In a recent survey of information technology (IT) and operations executives from sectors such as manufacturing, utilities, power and energy, and transportation, 80% of respondents affirmed that the industrial internet of things (IIoT) can and will transform their companies and markets.
Integrating existing plant IT with “intelligent” and connected physical assets is the foundation of the Industry 4.0 movement. Increased automation to reduce operational risks and control costs is one reason IIoT makes sense for manufacturers and wind plant operators.
However, a shift to “edge” (or asset) computing introduces a higher level of performance and production capabilities. Edge computing facilitates data processing at or near the source of data generation. For a wind-farm operator, this may look like a remote-control center connecting with and retrieving meaningful data from individual wind turbines on health and performance.
“Sensor and connectivity costs have come down significantly in recent years,” shares John Crupi, VP of IoT Analytics at Greenwave Systems, an IIoT service and software company. “Additionally, computing power at the edge has increased while its costs have also dropped. This has led to major opportunities for edge-based analytics software to detect and respond to issues faster — greatly benefiting manufacturers and operators such as wind owners.”
With conventional IIoT, sensors collected and transferred data in batches to a data control center or the cloud for processing, but this model is changing. With edge computing, “smart” equipment performs analytics on most of the data collected in real-time or in collaboration with nearby gateways. Only the product of edge analytics — so small volumes of pertinent or high-value data — is relayed to the cloud for storage or further analysis. This greatly reducing costs and the magnitude of data transmitted and stored.
For wind operators, the new IIoT model means obtaining specific and critical operational data faster and more reliability.
“Maintaining the operational efficiency of turbines is critical to wind farms because small component malfunctions may lead to significant problems that affect generational productivity and energy transmission,” says Crupi. “Equipment malfunctions are time-intensive and costly to fix, but the IIoT can help deliver valuable insights into potential faults or failures in wind turbines.”
Predictive edge analytics forecast whether a machine is likely to function optimally, falter, or fail based on accumulated asset operation metrics, the particular asset’s historical state, and incoming real-time data. That type of digital “clairvoyance” translates into cost savings.
“Since it comes down to cost and performance, wind operators should expect condition monitoring to provide key health and performance insights, including the capability to detect anomalies that cause performance issues and unscheduled downtime,” he says.
Here are three tips for choosing an effective IIoT-based software system.
1. Review and compare the latest trends in edge-based monitoring systems. These systems are grounded in lower cost hardware, standards-based cellular communication, and openness for extensibility and growth.
2. Treat the edge (at the wind turbine itself) as a new intelligent tier.
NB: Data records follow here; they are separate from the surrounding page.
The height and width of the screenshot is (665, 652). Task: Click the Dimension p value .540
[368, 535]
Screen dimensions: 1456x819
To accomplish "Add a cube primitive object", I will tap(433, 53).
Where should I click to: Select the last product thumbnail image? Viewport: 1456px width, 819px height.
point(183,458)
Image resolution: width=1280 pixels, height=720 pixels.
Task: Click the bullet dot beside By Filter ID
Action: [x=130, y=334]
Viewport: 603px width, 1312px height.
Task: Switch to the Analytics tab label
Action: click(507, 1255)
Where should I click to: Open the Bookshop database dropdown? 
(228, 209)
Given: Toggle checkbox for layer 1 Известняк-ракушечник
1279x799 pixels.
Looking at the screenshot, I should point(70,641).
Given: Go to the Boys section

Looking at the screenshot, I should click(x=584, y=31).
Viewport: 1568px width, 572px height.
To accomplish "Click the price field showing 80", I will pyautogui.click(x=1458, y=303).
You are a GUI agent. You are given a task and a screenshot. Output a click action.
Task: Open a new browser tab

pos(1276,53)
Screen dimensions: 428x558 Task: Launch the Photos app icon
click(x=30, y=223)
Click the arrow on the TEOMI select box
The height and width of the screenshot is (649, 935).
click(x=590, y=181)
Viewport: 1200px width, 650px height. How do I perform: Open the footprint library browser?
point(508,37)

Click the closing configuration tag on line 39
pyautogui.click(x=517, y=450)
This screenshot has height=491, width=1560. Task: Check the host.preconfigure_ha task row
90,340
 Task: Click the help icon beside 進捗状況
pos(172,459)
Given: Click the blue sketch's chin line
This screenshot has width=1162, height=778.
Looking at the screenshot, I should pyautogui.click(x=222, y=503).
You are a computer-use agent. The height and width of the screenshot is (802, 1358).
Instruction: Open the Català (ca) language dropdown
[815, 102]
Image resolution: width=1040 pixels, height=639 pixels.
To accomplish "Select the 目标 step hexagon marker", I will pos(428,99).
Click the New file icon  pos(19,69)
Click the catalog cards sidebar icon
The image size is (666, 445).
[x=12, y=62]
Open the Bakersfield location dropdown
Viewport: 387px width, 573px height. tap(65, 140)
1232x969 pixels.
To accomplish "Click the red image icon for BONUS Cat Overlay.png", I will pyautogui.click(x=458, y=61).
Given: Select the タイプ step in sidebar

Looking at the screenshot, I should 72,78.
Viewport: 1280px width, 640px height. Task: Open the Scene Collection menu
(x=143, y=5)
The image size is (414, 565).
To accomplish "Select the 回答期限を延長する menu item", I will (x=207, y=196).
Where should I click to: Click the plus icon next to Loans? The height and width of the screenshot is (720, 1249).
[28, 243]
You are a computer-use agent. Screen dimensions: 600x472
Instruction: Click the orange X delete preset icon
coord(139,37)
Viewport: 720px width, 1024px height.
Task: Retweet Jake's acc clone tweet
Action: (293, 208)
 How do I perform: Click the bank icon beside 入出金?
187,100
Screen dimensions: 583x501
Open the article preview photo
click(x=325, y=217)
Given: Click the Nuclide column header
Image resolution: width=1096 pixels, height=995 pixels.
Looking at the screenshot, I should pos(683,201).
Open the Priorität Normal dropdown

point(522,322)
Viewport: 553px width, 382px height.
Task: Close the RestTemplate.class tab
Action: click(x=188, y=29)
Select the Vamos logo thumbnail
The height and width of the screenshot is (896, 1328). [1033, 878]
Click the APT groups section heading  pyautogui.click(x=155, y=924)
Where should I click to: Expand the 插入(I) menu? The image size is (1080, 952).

New generation edge analytics systems push much of the processing to the asset for real-time detection and action while using the cloud as an aggregator and coordinator.
3. Incorporate data scientists and wind techs into the response. Use the edge as a dynamic system, which “learns” the behaviors of wind turbines and supports the ability to “inference” AI models built on the cloud and deployed to the edge.
“Today’s wind-farm operators can benefit from IIoT-connected software with advanced analytics, which essentially monitors and learns turbine behavior,” says Crupi. “Such systems can also make adjustments for enhanced asset performance analytics and greater data insights.”
A word of warning, however: “Security — or the lack of it — is a major risk. Many industrial systems were designed without considerations of connectivity,” he says. “Therefore, they must rely on extremely secure, perimeter-based systems to protect assets from intrusions and attacks, which provide a high level of analytics.”